Required actions —
**1)** According to the Talakad travel piece below, how far is Talakad from Bangalore?
**2)** Please transcribe the part of the Talakad travel piece starting at "The covetous Raja" and ending at "pangs of childlessness.".

Text for analysis —
· · · · ·
The trek through the cursed sands of Talakad
We piled out of the bus, the wind wafting in all directions sprayed the yellow sand on us. We had just reached Talakad, the desert town of Bangalore (or… let’s just say the cursed town). Located 133 Km away from Bangalore, Talakad, otherwise known as Bangalore’s gourmet valley had been excavated recently.
The sand covered uphill paths, canopied by the eucalyptus trees led to five different Shiva temples built by the Cholas. The Vaidyanatheshwara temple build in the Dravidian style has two Dwarpalaks at the entrance. The walls are decorated with the various forms of Shiva and Vishnu. The granite temple has a beautiful carving of Ganesha riding its Vahana, the mouse. This was the first time that I ever saw a God and its Vahana of the same size.
On exploring the interior of the temple, we saw that the sunlight lazily merged into darkness and the smooth floor of the temple grew a few degrees colder. The friendly bees that are known to never attack the visitors fascinated me the most.
Groups of visitors in varying numbers were being led by guides to the Sri Pataleshwara Temple, Sri Maruleshwara Temple, Sri Mallikarjuna Swamy Temple, Sri Arkeshwara Temple and the Gokarna Tirtha (a holy pond, known for its medicinal qualities).
As we huddled around Srinivasa, our guide filled us up with the history of the Talakad. The intricate carvings on the walls of the monolithic temple did interest us (as our cameras filled up the silent atmosphere with the sound of its shutter), but what interested us more was the mystery behind this cursed land.
With the help of the little English that he knew he started. His stark Kannada accent synchronised with the frequent but strong gusts of wind. According to the legend, in 1610 A.D. Rani Alamelamma, the second wife of the Viceroy of Srirangagapattanam wanted to go and see her husband who was nearing death. Sri Ranga Raya, the Viceroy had gone to the pleasant town of Talakad to recover. Before leaving for Talakad she handed over the responsibility of Srirangagapattanam to Raja Wodeyar of Mysore.
The covetous Raja Wodeyar not only took over their Kingdom but also wanted to possess the jewels of the Rani. To covet her jewels he sent his army behind her. The Rani in order to protect her jewels escaped her palace through a secret tunnel and ran to the Kaveri. The humiliated but enraged Rani threw in her jewels into the churning waters of the Kaveri and drowned herself in its torrents. But before dying she cursed Raja Wodeyar that Talakad would be submerged under creeping sands, a cruel whirlpool would be the scourge of Malangi and the kings of Mysore would wither away in the pangs of childlessness.
And as they say that ‘hell hath no fury like a woman scorned’, the banes hit the land and engulfed it in sand.
Srinivasa had walked us through the tales of Talakad leaving us standing on the banks of the Kaveri River. The churning dark waters of the river provided an epilogue to the story that we had just heard.
As we stood there the strong wind continued to blow the sand towards the recently unearthed temples – threatening to submerge them – like an eerie reminder of what had happened ages ago.
· · · · ·
Information —
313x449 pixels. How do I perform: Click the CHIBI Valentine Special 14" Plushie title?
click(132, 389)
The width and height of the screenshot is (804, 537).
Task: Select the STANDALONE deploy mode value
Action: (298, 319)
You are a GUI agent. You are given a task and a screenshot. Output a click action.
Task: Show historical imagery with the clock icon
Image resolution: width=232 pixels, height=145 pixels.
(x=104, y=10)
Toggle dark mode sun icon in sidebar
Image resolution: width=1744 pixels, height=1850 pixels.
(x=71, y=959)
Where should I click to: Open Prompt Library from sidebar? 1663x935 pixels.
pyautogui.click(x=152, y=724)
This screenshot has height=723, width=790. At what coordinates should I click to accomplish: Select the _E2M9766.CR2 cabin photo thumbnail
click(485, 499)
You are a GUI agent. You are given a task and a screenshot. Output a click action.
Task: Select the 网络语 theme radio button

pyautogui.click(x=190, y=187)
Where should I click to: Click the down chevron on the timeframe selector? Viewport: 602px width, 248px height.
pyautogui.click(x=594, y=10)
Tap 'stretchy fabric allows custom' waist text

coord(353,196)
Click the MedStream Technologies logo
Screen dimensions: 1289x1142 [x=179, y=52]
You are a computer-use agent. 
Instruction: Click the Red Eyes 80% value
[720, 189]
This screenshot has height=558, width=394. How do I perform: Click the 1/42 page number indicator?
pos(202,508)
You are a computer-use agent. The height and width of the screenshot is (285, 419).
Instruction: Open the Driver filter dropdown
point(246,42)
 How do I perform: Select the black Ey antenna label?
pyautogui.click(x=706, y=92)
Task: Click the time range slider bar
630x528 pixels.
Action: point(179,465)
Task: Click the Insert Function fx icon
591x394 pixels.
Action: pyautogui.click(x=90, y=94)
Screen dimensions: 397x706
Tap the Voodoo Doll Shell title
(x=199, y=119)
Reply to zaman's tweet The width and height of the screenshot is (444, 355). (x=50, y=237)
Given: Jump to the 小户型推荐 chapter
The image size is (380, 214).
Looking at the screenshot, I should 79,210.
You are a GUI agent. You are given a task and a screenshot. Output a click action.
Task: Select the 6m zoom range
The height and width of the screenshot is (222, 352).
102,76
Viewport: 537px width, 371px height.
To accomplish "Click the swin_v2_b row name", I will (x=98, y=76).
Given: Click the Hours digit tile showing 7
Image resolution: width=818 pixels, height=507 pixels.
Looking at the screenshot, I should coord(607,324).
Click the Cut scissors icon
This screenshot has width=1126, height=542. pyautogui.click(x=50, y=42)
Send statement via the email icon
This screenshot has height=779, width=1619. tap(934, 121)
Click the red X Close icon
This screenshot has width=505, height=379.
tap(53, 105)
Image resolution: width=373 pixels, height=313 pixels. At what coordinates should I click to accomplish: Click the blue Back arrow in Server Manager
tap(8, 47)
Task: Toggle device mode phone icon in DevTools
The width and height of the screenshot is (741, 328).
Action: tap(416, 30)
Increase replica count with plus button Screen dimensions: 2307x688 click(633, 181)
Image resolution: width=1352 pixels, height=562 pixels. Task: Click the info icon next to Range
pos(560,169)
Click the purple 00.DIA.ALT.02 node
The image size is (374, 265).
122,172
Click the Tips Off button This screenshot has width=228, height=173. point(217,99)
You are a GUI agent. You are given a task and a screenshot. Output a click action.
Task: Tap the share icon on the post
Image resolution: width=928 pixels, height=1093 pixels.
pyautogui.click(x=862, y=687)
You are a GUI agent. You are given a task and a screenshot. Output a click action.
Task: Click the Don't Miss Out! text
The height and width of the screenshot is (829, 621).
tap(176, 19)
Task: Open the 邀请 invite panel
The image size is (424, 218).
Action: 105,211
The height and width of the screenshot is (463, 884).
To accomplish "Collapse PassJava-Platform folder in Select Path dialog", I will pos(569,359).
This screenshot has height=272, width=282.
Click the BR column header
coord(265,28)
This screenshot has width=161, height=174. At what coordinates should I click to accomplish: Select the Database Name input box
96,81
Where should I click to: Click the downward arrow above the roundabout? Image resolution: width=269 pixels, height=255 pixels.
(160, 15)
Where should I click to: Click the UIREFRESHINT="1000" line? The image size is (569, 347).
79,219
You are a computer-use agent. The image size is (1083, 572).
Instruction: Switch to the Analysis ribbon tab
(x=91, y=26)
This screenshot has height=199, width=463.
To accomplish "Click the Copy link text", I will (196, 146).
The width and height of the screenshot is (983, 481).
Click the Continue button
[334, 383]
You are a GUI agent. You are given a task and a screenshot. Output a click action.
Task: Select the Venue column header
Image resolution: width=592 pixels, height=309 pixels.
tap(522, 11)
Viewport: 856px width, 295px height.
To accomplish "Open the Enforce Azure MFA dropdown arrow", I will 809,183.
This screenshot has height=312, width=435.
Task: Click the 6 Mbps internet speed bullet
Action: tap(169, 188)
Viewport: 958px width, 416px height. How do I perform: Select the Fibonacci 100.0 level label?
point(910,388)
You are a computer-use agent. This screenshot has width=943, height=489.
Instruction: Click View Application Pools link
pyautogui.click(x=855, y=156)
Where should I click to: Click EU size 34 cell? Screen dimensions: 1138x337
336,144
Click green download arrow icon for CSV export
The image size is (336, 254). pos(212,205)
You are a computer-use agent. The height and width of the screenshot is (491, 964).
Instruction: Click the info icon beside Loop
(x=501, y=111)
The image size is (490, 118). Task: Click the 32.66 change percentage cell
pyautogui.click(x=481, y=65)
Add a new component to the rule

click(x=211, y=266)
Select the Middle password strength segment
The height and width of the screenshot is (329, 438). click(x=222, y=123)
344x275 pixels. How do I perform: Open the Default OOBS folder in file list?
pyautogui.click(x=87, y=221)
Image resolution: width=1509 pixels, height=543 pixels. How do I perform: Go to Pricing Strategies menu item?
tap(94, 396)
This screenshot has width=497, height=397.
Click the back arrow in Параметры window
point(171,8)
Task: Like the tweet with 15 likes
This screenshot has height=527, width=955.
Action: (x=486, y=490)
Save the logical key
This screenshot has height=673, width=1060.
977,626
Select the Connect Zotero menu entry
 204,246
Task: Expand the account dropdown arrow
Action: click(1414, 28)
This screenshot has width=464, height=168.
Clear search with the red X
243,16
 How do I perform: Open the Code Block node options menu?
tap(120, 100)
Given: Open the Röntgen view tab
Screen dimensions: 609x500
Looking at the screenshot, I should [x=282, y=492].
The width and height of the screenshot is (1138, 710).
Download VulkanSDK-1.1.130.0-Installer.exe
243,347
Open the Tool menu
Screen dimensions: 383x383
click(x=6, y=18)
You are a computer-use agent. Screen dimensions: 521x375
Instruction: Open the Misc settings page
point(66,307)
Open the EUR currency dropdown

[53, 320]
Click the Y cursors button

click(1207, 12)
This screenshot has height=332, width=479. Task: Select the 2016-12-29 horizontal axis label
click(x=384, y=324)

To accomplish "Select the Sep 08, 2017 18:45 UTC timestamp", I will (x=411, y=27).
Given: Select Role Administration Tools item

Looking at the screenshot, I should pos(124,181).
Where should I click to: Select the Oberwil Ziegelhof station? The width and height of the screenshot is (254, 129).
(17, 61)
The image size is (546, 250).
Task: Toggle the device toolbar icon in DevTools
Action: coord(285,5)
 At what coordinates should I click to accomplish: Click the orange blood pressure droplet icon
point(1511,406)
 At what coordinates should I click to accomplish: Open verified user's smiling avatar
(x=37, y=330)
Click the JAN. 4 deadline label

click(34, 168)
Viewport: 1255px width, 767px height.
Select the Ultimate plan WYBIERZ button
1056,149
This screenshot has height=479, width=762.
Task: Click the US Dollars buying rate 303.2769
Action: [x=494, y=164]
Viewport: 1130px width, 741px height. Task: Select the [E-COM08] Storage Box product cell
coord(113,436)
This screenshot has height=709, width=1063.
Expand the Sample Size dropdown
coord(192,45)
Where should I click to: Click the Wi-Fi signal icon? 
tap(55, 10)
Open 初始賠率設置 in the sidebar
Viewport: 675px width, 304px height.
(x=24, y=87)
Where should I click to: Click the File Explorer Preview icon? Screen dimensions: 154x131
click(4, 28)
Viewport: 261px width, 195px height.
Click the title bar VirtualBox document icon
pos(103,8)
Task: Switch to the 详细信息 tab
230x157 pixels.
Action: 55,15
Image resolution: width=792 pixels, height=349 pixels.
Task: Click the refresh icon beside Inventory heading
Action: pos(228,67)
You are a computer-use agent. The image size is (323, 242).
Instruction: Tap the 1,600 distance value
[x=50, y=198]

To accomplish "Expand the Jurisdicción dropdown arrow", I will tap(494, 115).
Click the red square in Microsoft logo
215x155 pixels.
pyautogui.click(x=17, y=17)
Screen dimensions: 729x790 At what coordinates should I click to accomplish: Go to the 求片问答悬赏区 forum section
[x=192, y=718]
· · · · ·
Responses in order —
**1)** Talakad is 133 km from Bangalore.

**2)**
The covetous Raja Wodeyar not only took over their Kingdom but also wanted to possess the jewels of the Rani. To covet her jewels he sent his army behind her. The Rani in order to protect her jewels escaped her palace through a secret tunnel and ran to the Kaveri. The humiliated but enraged Rani threw in her jewels into the churning waters of the Kaveri and drowned herself in its torrents. But before dying she cursed Raja Wodeyar that Talakad would be submerged under creeping sands, a cruel whirlpool would be the scourge of Malangi and the kings of Mysore would wither away in the pangs of childlessness.